**TASK PROMPT:** Which of the lines in the listing that follows hold "agent"? Pull each one out.

*** Opening RECORDS FOR THE EXERCISE ***

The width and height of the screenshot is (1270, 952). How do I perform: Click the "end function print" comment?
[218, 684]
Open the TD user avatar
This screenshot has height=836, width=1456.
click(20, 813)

*** Closing RECORDS FOR THE EXERCISE ***
*** Opening RECORDS FOR THE EXERCISE ***

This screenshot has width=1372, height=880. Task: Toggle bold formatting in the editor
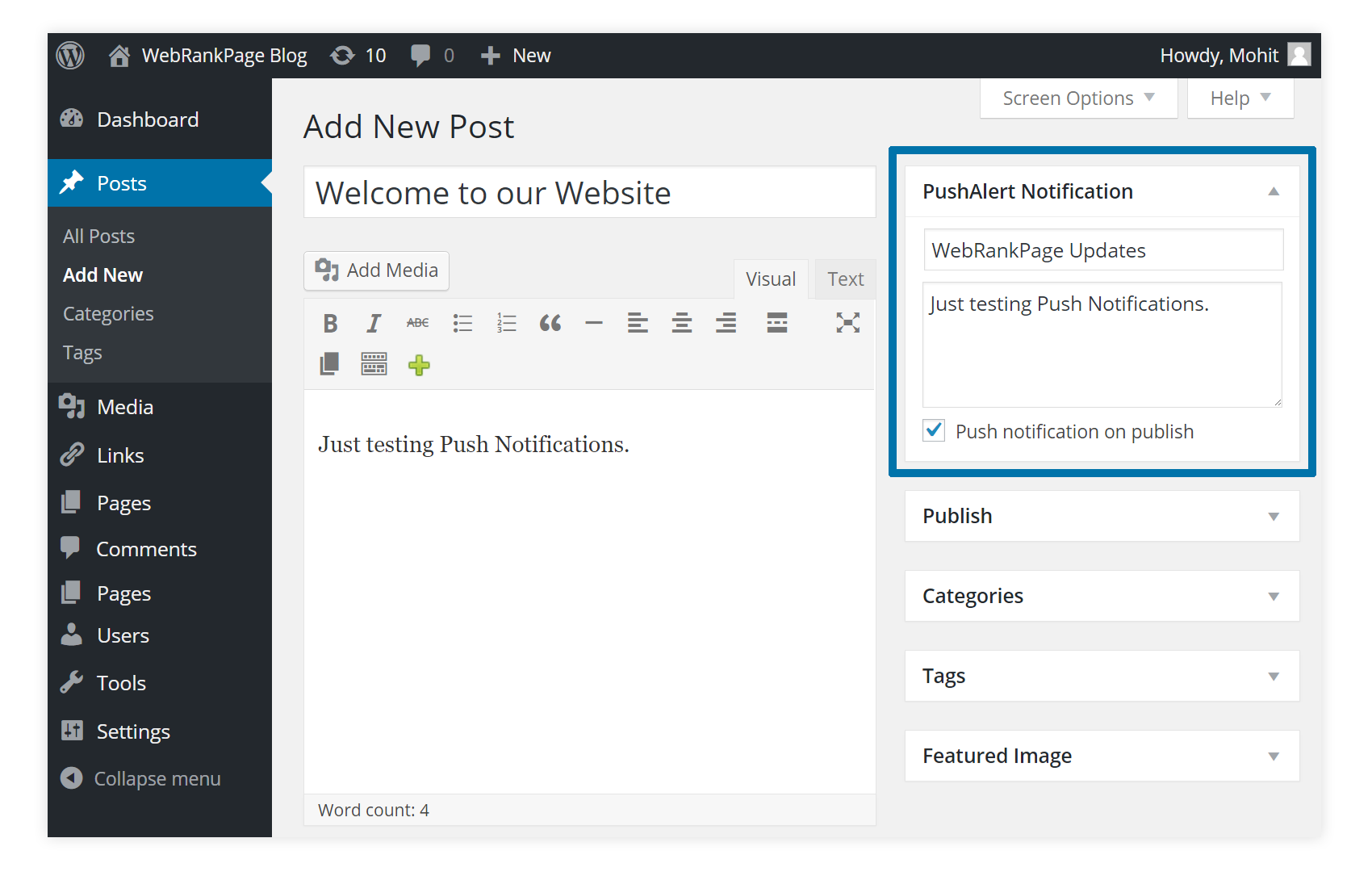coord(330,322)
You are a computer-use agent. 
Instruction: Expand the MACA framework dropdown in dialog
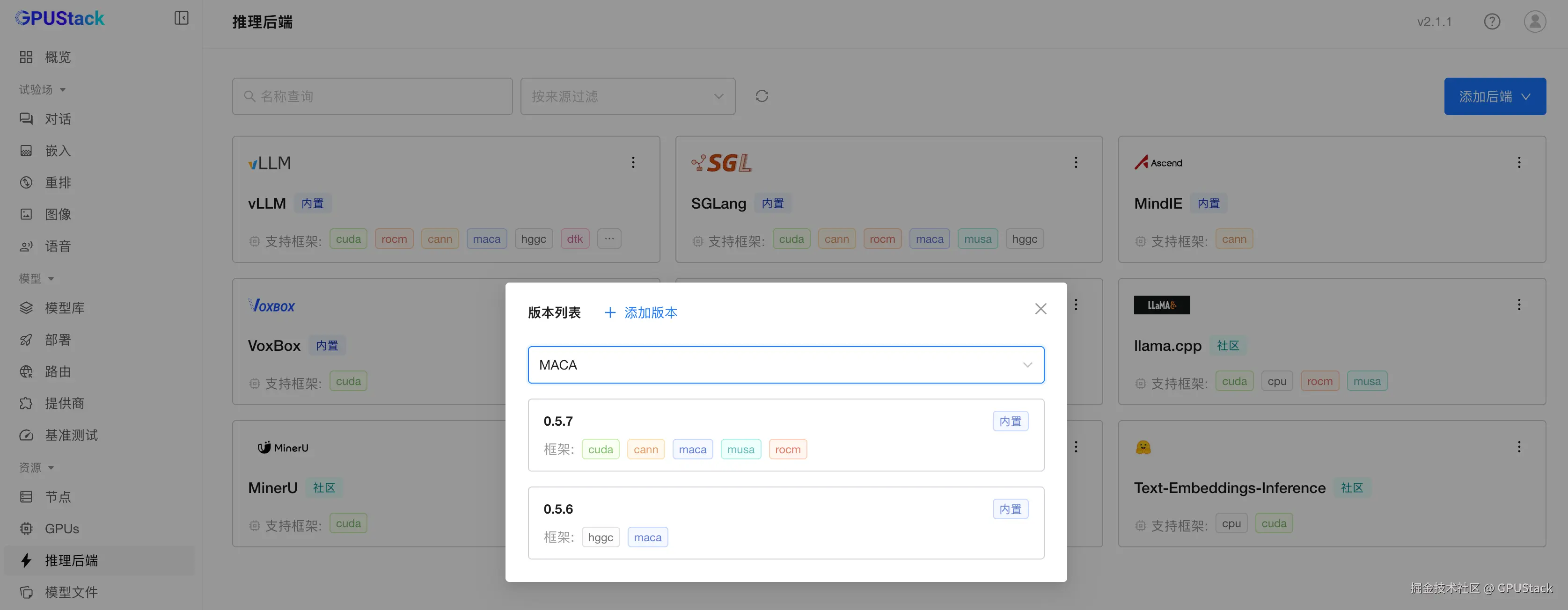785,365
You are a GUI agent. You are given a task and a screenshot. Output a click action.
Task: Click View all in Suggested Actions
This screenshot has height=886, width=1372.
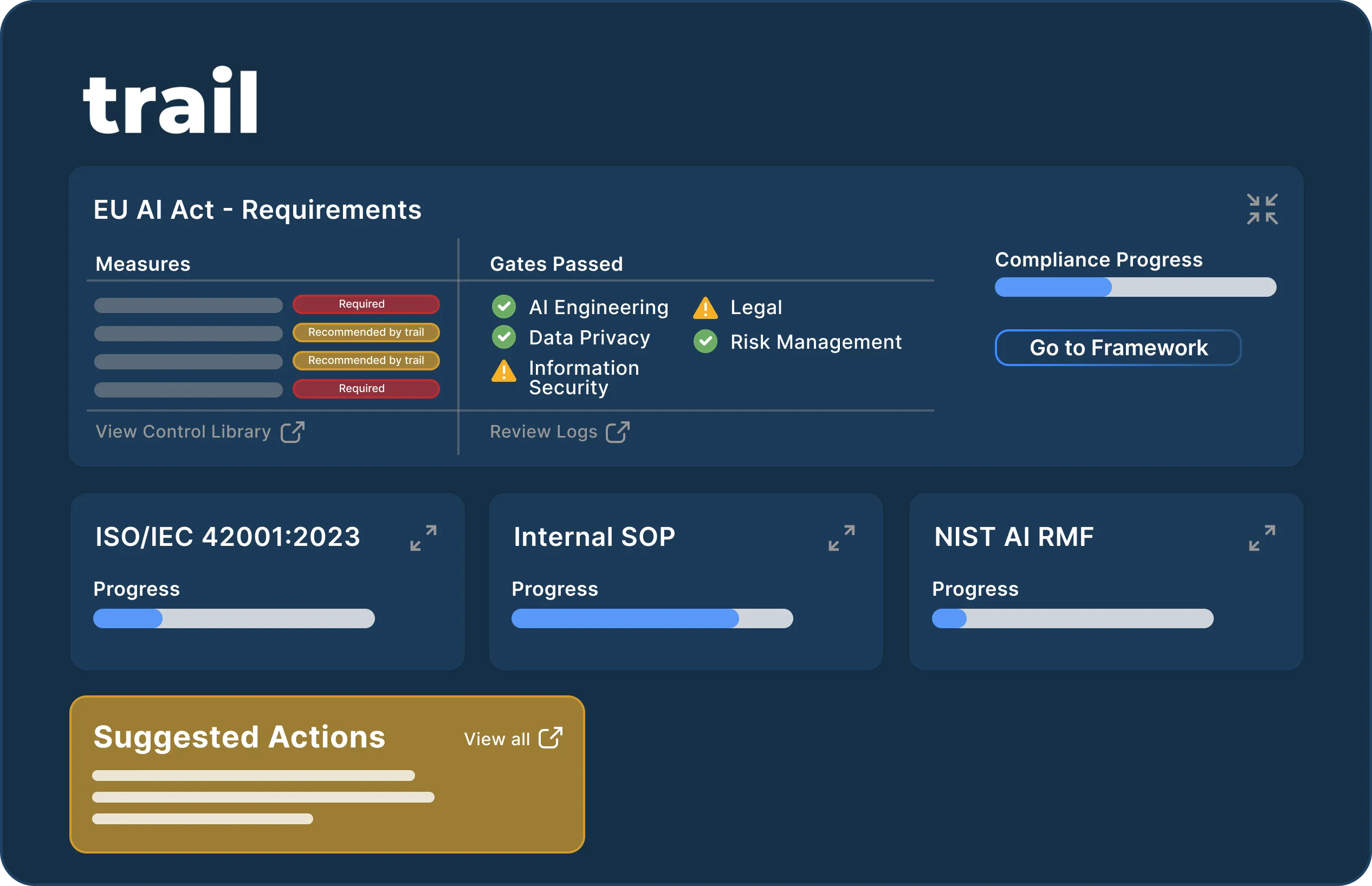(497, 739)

*** Closing RECORDS FOR THE EXERCISE ***

**SOLUTION FOR THIS EXERCISE:**
You are a computer-use agent. 
You are a GUI agent. You are given a task and a screenshot. Output a click action.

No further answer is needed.